Data items
Start of Block
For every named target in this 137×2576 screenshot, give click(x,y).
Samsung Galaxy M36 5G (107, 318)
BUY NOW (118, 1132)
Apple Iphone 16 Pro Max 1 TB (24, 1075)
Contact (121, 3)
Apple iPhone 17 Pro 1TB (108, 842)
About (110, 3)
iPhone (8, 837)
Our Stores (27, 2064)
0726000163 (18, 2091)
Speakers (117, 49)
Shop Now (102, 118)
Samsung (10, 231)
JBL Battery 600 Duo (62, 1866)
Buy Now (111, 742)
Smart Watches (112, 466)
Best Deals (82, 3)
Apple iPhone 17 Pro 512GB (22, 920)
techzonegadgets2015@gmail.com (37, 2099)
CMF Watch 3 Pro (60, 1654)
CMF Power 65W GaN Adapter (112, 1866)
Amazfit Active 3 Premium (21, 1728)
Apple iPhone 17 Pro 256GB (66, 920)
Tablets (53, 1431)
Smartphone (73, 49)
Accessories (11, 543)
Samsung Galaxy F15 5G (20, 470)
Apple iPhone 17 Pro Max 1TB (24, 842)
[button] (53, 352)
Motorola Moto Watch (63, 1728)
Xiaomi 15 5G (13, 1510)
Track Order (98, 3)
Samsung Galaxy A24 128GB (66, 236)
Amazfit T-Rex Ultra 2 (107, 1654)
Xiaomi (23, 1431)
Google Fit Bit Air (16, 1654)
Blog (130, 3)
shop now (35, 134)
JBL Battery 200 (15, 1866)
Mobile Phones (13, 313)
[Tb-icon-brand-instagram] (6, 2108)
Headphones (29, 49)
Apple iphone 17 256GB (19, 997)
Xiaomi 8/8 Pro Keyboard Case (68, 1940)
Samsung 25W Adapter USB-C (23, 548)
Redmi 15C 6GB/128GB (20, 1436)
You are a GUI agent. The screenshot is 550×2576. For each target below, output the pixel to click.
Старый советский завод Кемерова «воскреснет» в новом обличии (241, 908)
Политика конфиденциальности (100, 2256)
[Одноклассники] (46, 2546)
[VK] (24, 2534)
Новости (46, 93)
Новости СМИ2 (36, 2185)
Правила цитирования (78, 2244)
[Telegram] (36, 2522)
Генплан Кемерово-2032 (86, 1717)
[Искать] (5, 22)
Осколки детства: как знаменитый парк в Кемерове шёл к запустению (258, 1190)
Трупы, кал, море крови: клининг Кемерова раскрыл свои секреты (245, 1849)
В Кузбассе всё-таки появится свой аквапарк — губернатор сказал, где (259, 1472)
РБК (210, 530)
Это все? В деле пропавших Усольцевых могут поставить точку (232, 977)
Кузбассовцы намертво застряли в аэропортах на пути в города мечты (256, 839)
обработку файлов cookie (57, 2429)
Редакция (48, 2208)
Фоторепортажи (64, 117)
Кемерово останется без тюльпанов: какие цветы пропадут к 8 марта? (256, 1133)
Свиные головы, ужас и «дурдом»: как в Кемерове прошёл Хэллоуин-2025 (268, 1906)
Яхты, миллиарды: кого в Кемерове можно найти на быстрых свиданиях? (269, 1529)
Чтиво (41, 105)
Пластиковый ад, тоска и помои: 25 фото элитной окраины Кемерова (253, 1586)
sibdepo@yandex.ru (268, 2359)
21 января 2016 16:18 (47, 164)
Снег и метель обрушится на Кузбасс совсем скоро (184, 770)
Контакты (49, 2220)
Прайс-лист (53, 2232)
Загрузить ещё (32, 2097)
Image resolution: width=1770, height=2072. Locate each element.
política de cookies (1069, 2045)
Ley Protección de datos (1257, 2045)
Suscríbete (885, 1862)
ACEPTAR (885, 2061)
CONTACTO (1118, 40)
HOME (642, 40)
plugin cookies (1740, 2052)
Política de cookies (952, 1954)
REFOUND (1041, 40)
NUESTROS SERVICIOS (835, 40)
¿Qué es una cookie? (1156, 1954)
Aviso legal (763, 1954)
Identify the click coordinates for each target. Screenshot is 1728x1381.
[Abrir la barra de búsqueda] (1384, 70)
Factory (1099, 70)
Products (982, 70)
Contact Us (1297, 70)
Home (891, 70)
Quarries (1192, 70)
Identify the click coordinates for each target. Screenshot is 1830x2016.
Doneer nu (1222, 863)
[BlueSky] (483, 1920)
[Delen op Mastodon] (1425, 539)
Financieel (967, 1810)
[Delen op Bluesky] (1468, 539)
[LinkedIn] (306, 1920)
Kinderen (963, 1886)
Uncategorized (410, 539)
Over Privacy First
End of Block
• Task directions
Please reproduce the lines from the line with "Xiaomi 15 5G (13, 1510)" to the line with "Mobile Phones (13, 313)", both ends included, exactly as they appear above.

• Finished task
Xiaomi 15 5G (13, 1510)
Track Order (98, 3)
Samsung Galaxy A24 128GB (66, 236)
Amazfit T-Rex Ultra 2 (107, 1654)
Xiaomi (23, 1431)
Google Fit Bit Air (16, 1654)
Blog (130, 3)
shop now (35, 134)
JBL Battery 200 (15, 1866)
Mobile Phones (13, 313)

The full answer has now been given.